(作業一覧)
• 1. 本文によると、航空会社の全体的な満足度に最も影響を与える要素は何ですか？
• 2. 本文のうち、「JLが6位でLCCであるBX」から始まり「のも一つの手かも知れません。」までの部分を一字一句違えずに書き写してください。
*** 本文
アクセスランキング、1位は航空会社満足度、HISと日旅コラボも
[総評] 今週は、エイビーロードによる航空会社満足度の調査が1位になりました。この調査は毎年実施されており、記事を掲載する度に多くのアクセスが集まりますが、今回は日本航空(JL)が順位を大幅に上げて6位に入った点や、エアプサン(BX)が5位に入った点がより注目を集めたのかもしれません。
JLが6位でLCCであるBXが5位というのも興味深いですが、満足度は費用とのバランスで決まるものでしょうから、こうした結果も十分あり得ます。シンガポール航空(SQ)とエミレーツ航空(EK)の評価はかなり安定したものがありますし、全日空(NH)もこの2年連続で3位を維持していますが、4位以下は大きく変動していますので、取り組み次第で評価は変わるのだということがよく分かります。
エイビーロードによると、全体的な満足度に最も影響を与えるのは客室乗務員の接客サービスで、次いで航空機の機材・設備の相関関係が高いとのことで、旅行会社の満足度を考える上でも参考になりそうです。期せずして今週2位と3位の記事は航空会社の機材やプロダクトに関する記事ですが、旅行業は装置産業ではありませんので、こういった大規模な投資で飛躍的に満足度を向上しようとしてもなかなか効果には結びつきにくいように感じます。
その点、接客サービスは多額の投資はできなくても工夫によって改善できる部分もあります。旅行会社は旅行のプロフェッショナルとして事業を運営すべき、人材育成が急務である、といった意見が良く聞かれ、私自身もそう考えていますが、一朝一夕でプロになれるようなものではありません。しかし、プロでなくても良いサービスは提供できますし、むしろその方が満足度につながる可能性すらあるわけです。
日本人のサービス精神は一般的に非常に高いため、サービスの品質や内容が横並びになるのは仕方ないと思われがちです。しかし実際には、例えばフレンドリーなサービスと高尚なサービスの違いなど様々な差別化が可能でしょう。元気の良いサービスを喜ぶ方もいれば、うるさいと敬遠する方もいます。どのようなお客様にどのように感じていただきたいのか、自社のサービスの特徴を見直してみるのも一つの手かも知れません。
******
*** データ抜粋
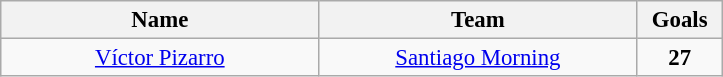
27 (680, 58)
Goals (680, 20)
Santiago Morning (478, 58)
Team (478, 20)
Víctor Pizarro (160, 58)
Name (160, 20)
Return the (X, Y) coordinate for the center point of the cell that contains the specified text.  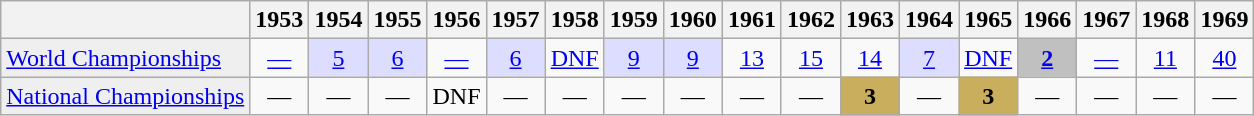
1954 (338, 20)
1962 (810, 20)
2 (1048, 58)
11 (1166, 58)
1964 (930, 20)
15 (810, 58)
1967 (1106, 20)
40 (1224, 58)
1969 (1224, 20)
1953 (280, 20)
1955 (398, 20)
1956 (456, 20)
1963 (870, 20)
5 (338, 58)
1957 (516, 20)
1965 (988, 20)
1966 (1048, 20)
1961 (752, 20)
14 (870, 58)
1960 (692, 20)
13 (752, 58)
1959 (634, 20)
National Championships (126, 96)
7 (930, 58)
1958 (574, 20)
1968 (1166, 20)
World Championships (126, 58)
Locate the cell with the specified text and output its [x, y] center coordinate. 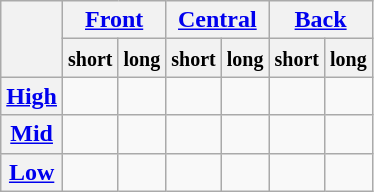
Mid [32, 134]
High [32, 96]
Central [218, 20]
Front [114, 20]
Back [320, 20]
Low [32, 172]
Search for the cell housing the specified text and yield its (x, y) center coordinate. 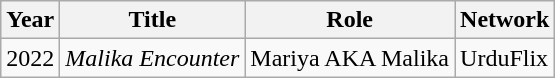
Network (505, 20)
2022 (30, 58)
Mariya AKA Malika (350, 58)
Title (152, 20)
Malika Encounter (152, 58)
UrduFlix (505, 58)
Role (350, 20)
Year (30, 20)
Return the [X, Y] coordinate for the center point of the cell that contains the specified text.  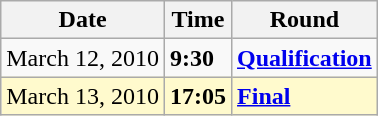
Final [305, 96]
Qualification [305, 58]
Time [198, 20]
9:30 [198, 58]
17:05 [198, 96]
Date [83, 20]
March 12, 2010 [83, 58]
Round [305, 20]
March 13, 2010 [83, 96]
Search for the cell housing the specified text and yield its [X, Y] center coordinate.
******
(解答一覧)
• 1. 客室乗務員の接客サービスです。

• 2.
JLが6位でLCCであるBXが5位というのも興味深いですが、満足度は費用とのバランスで決まるものでしょうから、こうした結果も十分あり得ます。シンガポール航空(SQ)とエミレーツ航空(EK)の評価はかなり安定したものがありますし、全日空(NH)もこの2年連続で3位を維持していますが、4位以下は大きく変動していますので、取り組み次第で評価は変わるのだということがよく分かります。
エイビーロードによると、全体的な満足度に最も影響を与えるのは客室乗務員の接客サービスで、次いで航空機の機材・設備の相関関係が高いとのことで、旅行会社の満足度を考える上でも参考になりそうです。期せずして今週2位と3位の記事は航空会社の機材やプロダクトに関する記事ですが、旅行業は装置産業ではありませんので、こういった大規模な投資で飛躍的に満足度を向上しようとしてもなかなか効果には結びつきにくいように感じます。
その点、接客サービスは多額の投資はできなくても工夫によって改善できる部分もあります。旅行会社は旅行のプロフェッショナルとして事業を運営すべき、人材育成が急務である、といった意見が良く聞かれ、私自身もそう考えていますが、一朝一夕でプロになれるようなものではありません。しかし、プロでなくても良いサービスは提供できますし、むしろその方が満足度につながる可能性すらあるわけです。
日本人のサービス精神は一般的に非常に高いため、サービスの品質や内容が横並びになるのは仕方ないと思われがちです。しかし実際には、例えばフレンドリーなサービスと高尚なサービスの違いなど様々な差別化が可能でしょう。元気の良いサービスを喜ぶ方もいれば、うるさいと敬遠する方もいます。どのようなお客様にどのように感じていただきたいのか、自社のサービスの特徴を見直してみるのも一つの手かも知れません。